I have a DataFrame which looks like this:
df = Pd.DataFrame({'Correct Prediction (Insert None if none of the predictions are correct)':[1,0,1,4,'NONE',1,0,3,2,'NONE'],
'Subject':['Physics','Maths','Chemistry','Biology','Physics','Physics','Maths','Biology','Chemistry','Maths']})
So I want to get all the entries to see How much % of each Subject is in 0,1,2,3,4 and NONE. Let us suppose that how much of the Physics are in NONE so I can get the Total Questions which are in NONE AND belong to Physics and then divide by the Total Number of Physics Questions. I can get this the hard way using the code below:
df['Subject'].value_counts()
df[(df['Subject'] == 'Physics') & (df['Correct Prediction (Insert None if none of the predictions are correct)'] == position)].shape[0]

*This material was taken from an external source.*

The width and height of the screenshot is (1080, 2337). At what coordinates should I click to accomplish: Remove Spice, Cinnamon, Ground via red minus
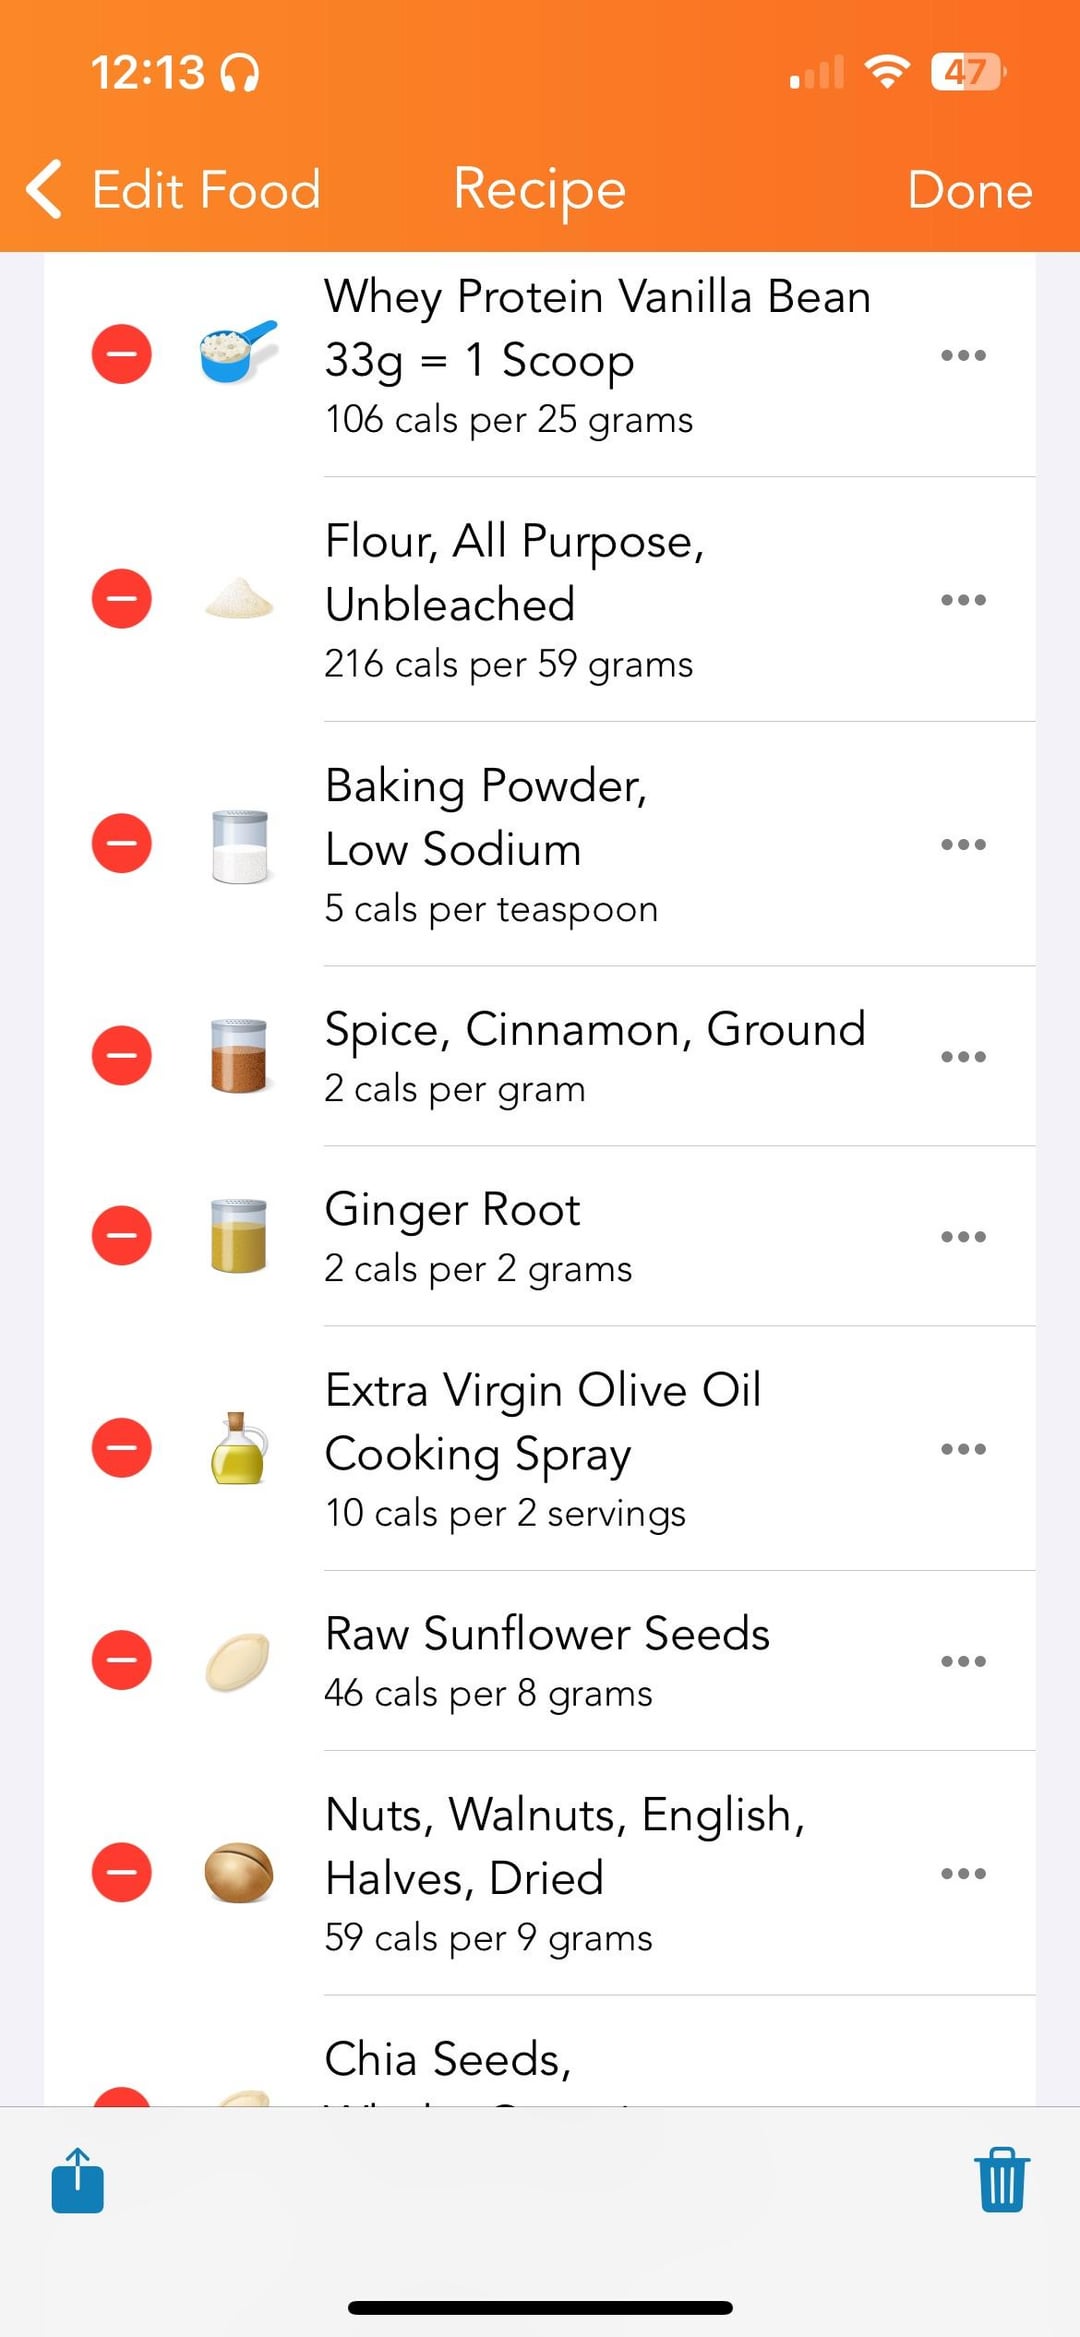[122, 1056]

But what is the easy and better way to do this?
I tried
pd.crosstab(df['Correct Prediction (Insert None if none of the predictions are correct)'],df['Subject'], normalize = True)
But it gives me weird values such as 0.1 instead of 0.333
I can do this in loop as:
counts = df['Subject'].value_counts()
for index in counts.index:
print(f"Results for: {index}\n")
total_count = counts[index]
for position in [0,1,2,3,4,'NONE']:
i = df[(df['Subject'] == index) & (df['Correct Prediction (Insert None if none of the predictions are correct)'] == position)].shape[0]
print(f"Position {position} : {round((i / total_count)*100, 2)}%")
print("-"*50,'\n')
CodePudding user response:
Try the following:
correct_prediction = pd.Categorical([df['Correct Prediction (Insert None if none of the predictions are correct)'].tolist(), categories=[0,1,2, 3, 'NONE'])
subject = pd.Categorical(df['Subject'].tolist(), categories=['Physics', 'Maths', 'Chemistry', 'Biology'])
pd.crosstab(correct_prediction, subject, normalize='columns')